Evaluation of the MiniMed™ 780G System in Type 1 Adult and Pediatric Subjects Utilizing Insulin Fiasp®

Exclusion Criteria

• •1. Has hypersensitivity to insulin aspart or one of the excipients in Fiasp.
• •2. Has a history of 2 or more episodes of severe hypoglycemia, which resulted in any the following during the 6 months prior to screening:
• •1. Medical assistance (i.e., Paramedics, Emergency Room \[ER\] or Hospitalization)
• •2. Coma
• •3. Seizures
• •3. Has been hospitalized or has visited the ER in the 6 months prior to screening resulting in a primary diagnosis of uncontrolled diabetes.
• •4. Has had DKA in the last 6 months prior to screening visit.
• •5. Will not tolerate tape adhesive in the area of sensor placement as assessed by a qualified individual.
• •6. Has any unresolved adverse skin condition in the area of sensor placement (e.g., psoriasis, dermatitis herpetiformis, rash, Staphylococcus infection).
• •7. Is female of child-bearing potential and result of pregnancy test is positive at screening.
• •8. Is sexually active female of child-bearing potential and is not using a form of contraception deemed reliable by the investigator.
• •9. Is female and plans to become pregnant during the course of the study.
• •10. Is being treated for hyperthyroidism at time of screening.
• •11. Has diagnosis of adrenal insufficiency.
• •12. Has taken any oral, injectable, or intravenous (IV) glucocorticoids within 8 weeks from time of screening visit, or plans to take any oral, injectable, or IV glucocorticoids during the course of the study.
• •13. Is using hydroxyurea at time of screening or plans to use it during the study.
• •14. Is actively participating in an investigational study (drug or device) wherein he/she has received treatment from an investigational study drug or investigational study device in the last 2 weeks.
• •15. Is currently abusing illicit drugs.
• •16. Is currently abusing marijuana.
• •17. Is currently abusing prescription drugs.
• •18. Is currently abusing alcohol.
• •19. Using pramlintide (Symlin), DPP-4 inhibitor, liraglutide (Victoza or other GLP-1 agonists), metformin, canagliflozin (Invokana or other SGLT2 inhibitors) at time of screening.

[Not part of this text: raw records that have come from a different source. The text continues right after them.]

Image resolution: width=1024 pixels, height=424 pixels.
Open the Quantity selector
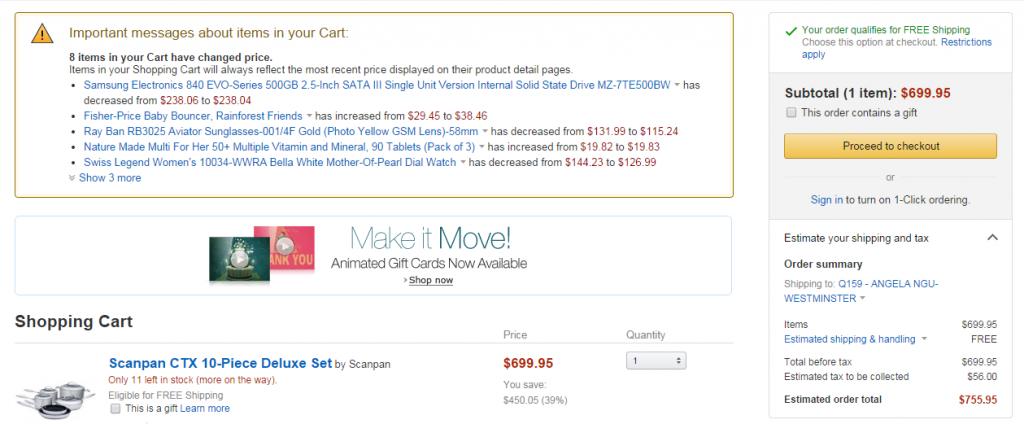[656, 361]
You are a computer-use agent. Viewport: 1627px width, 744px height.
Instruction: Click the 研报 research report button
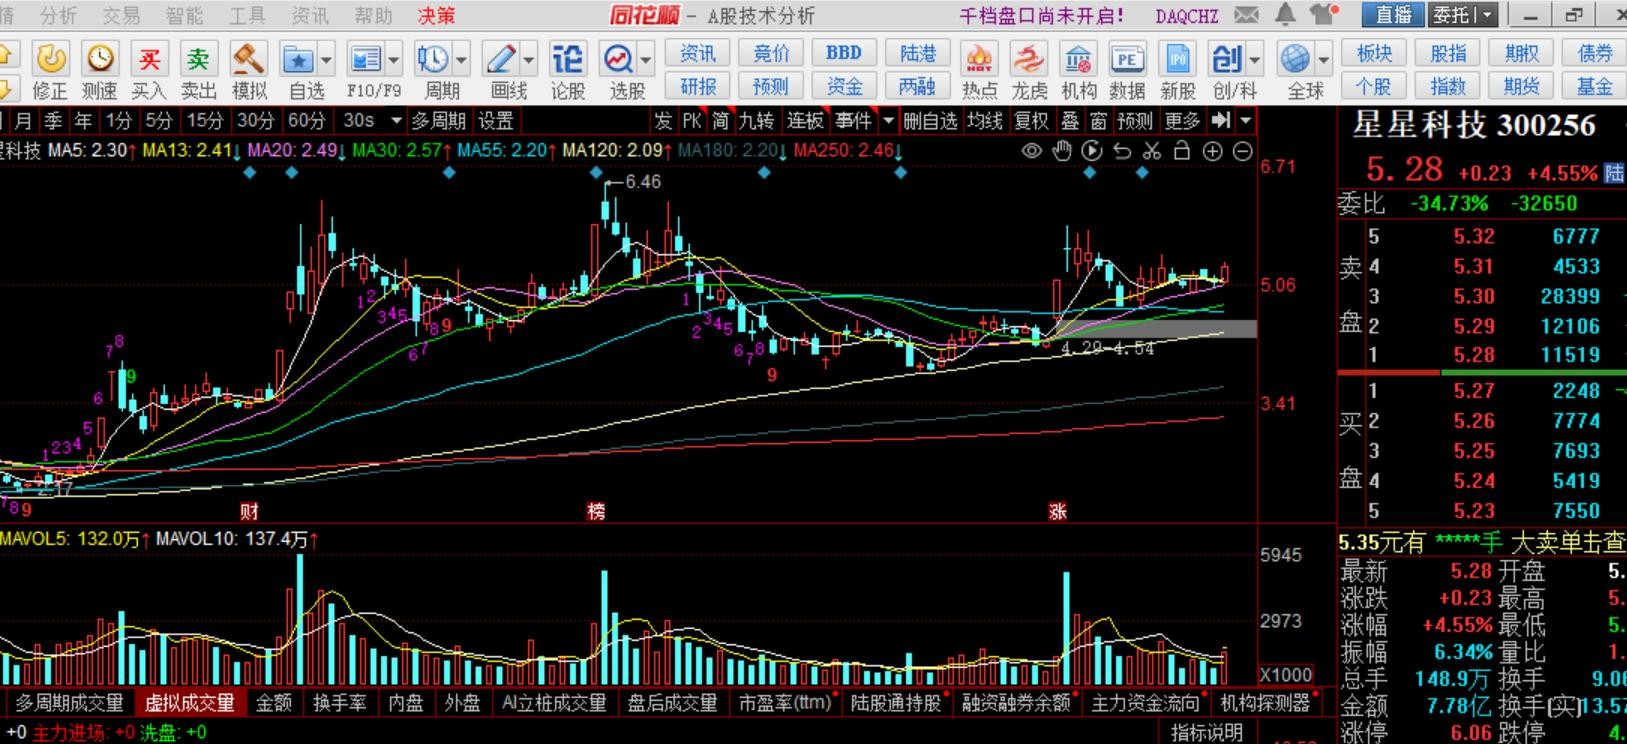pos(697,87)
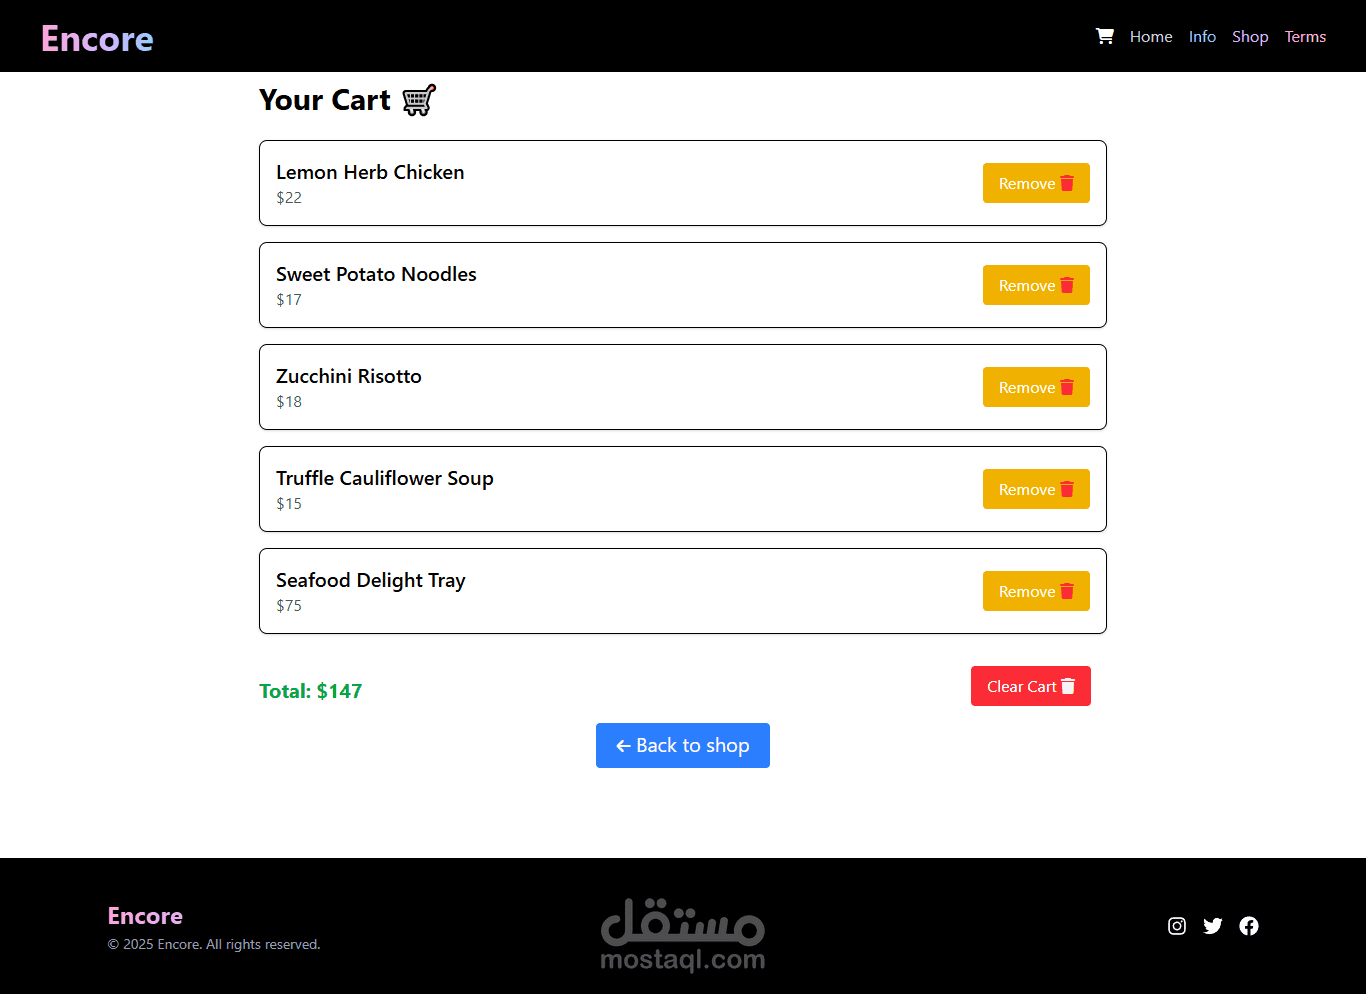Click the trash icon for Lemon Herb Chicken

click(x=1067, y=183)
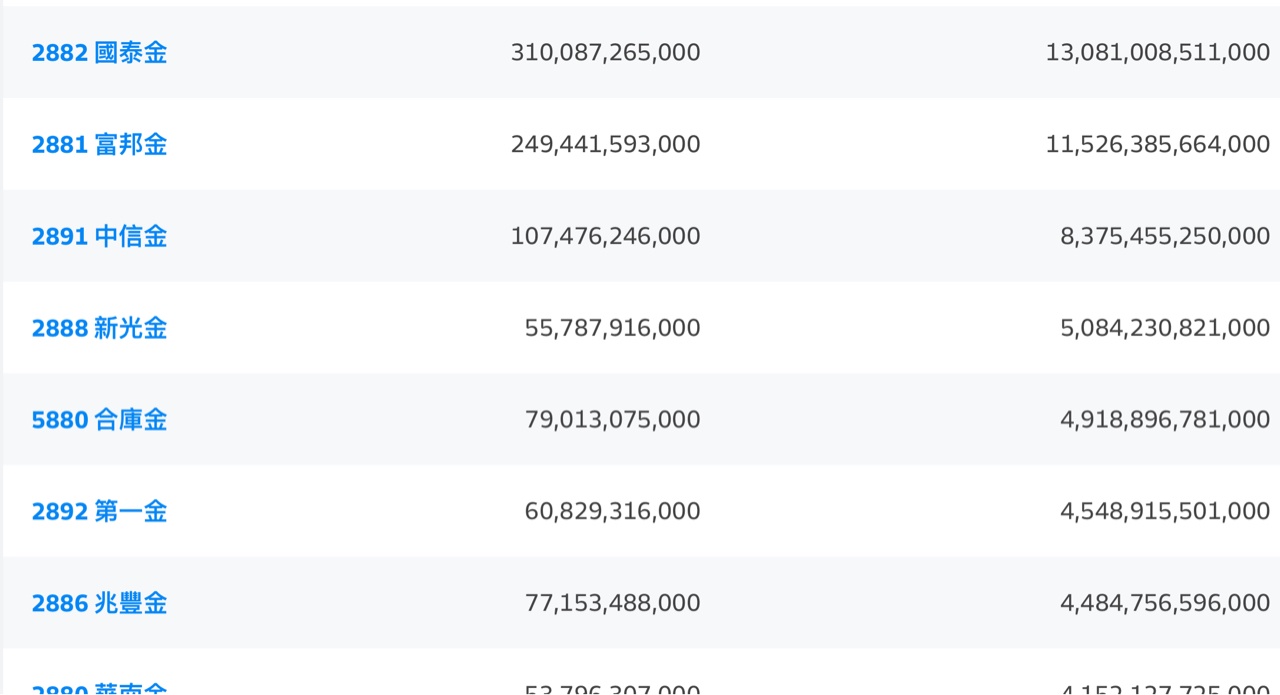1280x695 pixels.
Task: Select the 107,476,246,000 cell for 中信金
Action: [605, 237]
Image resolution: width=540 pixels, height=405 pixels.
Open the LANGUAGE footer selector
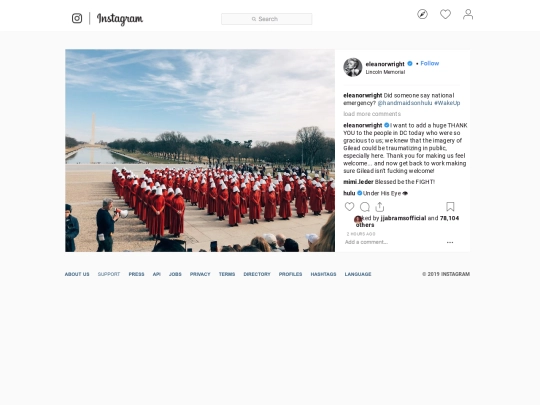(x=358, y=274)
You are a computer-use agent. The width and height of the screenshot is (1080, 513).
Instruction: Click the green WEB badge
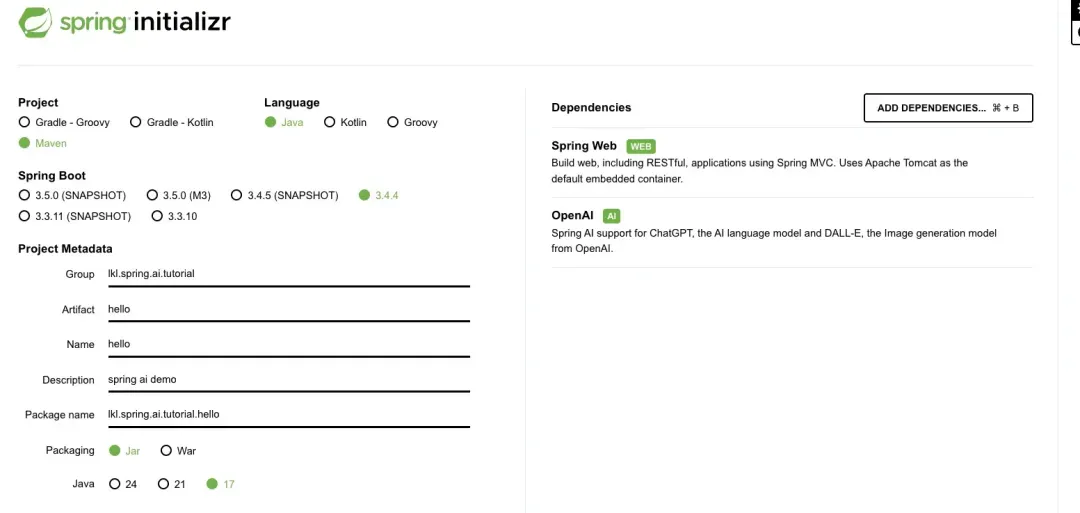coord(641,146)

• •20. Has a history of visual impairment which would not allow subject to participate in the study and perform all study procedures safely, as determined by the investigator.
• •21. Has elective surgery planned that requires general anesthesia during the course of the study.
• •22. Has sickle cell disease, hemoglobinopathy; or has received red blood cell transfusion or erythropoietin within 3 months prior to time of screening.
• •23. Plans to receive red blood cell transfusion or erythropoietin over the course of study participation.
• •24. Is diagnosed with current eating disorder such as anorexia or bulimia.
• •25. Has been diagnosed with chronic kidney disease that results in chronic anemia.
• •26. Has a hematocrit that is below the normal reference range of lab used.
• •27. Is on dialysis.
• •28. Has serum creatinine of \>2 mg/dL.
• •29. Has celiac disease that is not adequately treated as determined by the investigator.
• •30. Has had any of the following cardiovascular events within 1 year of screening: myocardial infarction, unstable angina, coronary artery bypass surgery, coronary artery stenting, transient ischemic attack, cerebrovascular accident, angina, congestive heart failure, or ventricular rhythm disturbances.
• •31. Has had history of cardiovascular event 1 year or more from the time of screening without
• •1. a normal EKG and stress test within 6 months prior to screening or during screening or
• •2. clearance from a qualified physician prior to receiving the study devices if there is an abnormal EKG or stress test.
• •32. Has 3 or more cardiovascular risk factors listed below without a normal EKG within 6 months prior to screening or during screening or clearance from a qualified physician if there is an abnormal EKG:
• •* Age \>35 years
• •* Type 1 diabetes of \>15 years' duration
• •* Presence of any additional risk factor for coronary artery disease
• •* Presence of microvascular disease (proliferative retinopathy or nephropathy, including microalbuminuria)
• •* Presence of peripheral vascular disease
• •* Presence of autonomic neuropathy
• •33. Is a member of the research staff involved with the study.
• •34. Has used a MiniMed 780G pump prior to screening.